Question orale n° 414 :
actif de la succession

11e Législature

Question de : M. Bernard Perrut
Rhône (9e circonscription) - Démocratie libérale et indépendants

M. Bernard Perrut attire l'attention de M. le ministre de l'économie, des finances et de l'industrie sur certaines imprécisions des textes législatifs et réglementaires en matière de droits de succession qui sont à l'origine d'interprétations diverses suivant les régions et les fonctionnaires chargés de les faire appliquer.
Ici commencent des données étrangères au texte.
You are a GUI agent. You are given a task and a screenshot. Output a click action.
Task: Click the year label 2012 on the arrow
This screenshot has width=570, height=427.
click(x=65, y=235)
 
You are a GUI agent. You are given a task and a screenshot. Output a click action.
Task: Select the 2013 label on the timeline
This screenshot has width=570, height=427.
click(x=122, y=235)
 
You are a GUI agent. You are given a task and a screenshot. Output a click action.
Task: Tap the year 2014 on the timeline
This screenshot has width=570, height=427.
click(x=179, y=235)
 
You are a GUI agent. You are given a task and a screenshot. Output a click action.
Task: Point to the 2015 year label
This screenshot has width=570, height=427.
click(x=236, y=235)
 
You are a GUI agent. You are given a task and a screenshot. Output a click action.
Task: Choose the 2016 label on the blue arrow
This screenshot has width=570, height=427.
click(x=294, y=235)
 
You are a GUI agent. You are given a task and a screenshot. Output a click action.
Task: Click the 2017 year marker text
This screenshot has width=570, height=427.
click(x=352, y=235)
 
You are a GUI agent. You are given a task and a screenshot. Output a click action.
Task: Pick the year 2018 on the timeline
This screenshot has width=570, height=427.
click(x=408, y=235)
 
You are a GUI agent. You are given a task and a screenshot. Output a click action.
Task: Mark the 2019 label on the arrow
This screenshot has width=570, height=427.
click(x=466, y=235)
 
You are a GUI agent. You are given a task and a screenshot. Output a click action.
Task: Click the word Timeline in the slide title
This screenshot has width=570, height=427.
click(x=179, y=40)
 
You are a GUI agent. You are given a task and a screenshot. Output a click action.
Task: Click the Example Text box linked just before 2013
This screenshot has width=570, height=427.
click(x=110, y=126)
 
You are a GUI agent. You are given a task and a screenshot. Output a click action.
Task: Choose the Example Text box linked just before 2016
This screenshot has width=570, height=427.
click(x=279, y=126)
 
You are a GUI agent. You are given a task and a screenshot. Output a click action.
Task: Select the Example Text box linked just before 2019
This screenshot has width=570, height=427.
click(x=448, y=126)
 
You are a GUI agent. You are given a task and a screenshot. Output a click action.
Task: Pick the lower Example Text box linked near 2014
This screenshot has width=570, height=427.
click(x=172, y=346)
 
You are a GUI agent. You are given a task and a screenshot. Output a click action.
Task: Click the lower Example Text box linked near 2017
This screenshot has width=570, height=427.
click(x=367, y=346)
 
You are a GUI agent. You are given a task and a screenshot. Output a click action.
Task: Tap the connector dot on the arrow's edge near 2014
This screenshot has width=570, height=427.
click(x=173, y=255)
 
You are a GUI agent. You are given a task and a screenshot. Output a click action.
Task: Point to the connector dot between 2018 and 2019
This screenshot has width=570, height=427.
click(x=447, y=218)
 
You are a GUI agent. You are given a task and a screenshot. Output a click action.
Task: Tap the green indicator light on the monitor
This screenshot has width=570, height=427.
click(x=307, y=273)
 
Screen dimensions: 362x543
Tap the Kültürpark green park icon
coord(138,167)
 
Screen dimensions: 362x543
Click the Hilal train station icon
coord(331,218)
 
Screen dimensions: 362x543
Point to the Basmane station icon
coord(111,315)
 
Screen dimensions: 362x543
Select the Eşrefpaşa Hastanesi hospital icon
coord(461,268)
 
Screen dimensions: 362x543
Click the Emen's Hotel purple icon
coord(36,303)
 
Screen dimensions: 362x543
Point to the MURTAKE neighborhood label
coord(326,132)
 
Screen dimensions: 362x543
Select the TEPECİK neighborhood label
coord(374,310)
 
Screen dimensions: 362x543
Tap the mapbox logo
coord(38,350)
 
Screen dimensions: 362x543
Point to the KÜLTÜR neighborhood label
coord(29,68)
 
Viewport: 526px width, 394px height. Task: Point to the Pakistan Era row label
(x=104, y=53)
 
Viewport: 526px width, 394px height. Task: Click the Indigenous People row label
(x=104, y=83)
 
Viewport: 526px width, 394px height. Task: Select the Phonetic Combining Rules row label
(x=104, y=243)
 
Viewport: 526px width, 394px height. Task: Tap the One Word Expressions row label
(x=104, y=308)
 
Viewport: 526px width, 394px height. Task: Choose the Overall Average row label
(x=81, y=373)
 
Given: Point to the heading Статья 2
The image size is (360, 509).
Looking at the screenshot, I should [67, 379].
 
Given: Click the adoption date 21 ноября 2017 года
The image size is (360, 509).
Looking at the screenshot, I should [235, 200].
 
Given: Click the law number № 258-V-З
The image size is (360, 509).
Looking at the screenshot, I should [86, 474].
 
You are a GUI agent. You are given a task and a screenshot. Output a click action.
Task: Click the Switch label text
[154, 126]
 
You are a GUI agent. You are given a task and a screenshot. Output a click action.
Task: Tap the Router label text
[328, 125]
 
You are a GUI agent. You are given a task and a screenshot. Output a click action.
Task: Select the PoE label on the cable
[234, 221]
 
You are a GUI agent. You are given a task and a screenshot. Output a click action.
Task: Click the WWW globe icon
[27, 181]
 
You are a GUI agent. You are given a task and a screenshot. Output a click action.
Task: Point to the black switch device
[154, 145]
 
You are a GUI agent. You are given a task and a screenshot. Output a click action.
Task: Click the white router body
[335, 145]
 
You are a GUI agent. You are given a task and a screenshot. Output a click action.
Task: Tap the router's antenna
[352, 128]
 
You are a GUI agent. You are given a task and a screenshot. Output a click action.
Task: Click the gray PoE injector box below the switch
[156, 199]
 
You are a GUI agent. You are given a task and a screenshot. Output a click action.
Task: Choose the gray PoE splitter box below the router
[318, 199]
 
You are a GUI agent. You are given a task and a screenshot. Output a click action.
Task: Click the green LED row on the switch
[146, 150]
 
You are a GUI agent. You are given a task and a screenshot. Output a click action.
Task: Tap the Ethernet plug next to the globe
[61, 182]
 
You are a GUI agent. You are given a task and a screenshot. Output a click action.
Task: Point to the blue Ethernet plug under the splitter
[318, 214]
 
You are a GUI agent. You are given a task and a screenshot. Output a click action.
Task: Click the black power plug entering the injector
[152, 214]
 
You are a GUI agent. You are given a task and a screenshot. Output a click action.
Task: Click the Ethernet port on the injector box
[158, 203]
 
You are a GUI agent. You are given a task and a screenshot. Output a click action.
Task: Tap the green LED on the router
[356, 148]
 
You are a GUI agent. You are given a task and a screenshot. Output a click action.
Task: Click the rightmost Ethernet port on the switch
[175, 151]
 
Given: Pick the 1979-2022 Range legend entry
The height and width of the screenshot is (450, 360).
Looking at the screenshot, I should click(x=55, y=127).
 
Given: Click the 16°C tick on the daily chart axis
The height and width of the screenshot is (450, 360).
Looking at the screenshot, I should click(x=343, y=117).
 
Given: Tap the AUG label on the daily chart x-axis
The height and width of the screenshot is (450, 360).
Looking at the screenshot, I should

En matière d'assurance vie, le code des assurances est en contradiction avec le code des impôts. Selon le premier, en cas de décès d'un des conjoints, les capitaux résultant d'une assurance vie contractée par le conjoint survivant n'entrent pas dans l'évaluation de l'actif successoral. Cette disposition est contestée par certains inspecteurs des impôts qui s'appuient sur un arrêt du 31 mars 1992 de la première chambre civile de la cour de cassation rendu dans le cadre de l'affaie Praslicka. Il indique qu'en cas de dissolution de la communauté de biens de deux époux par le divorce, la valeur de rachat des contrats d'assurance vie doit être ajoutée à l'actif de la communauté. Mais il n'en résulte pas que cette mesure doive s'appliquer également au cas de dissolution de la communauté par suite de décès, les conditions étant tout à fait différentes. Ce vide juridique est source de contestations entre les parties, au moment des règlements de droits de succession. C'est pourquoi il lui demande de lui apporter une réponse précise afin d'éviter de voir multiplier les situations douloureuses dans lesquelles doivent se débattre certaines familles déjà fort éprouvées par la disparition d'un des leurs, et de mettre un terme à des redressements qui semblent injustifiés.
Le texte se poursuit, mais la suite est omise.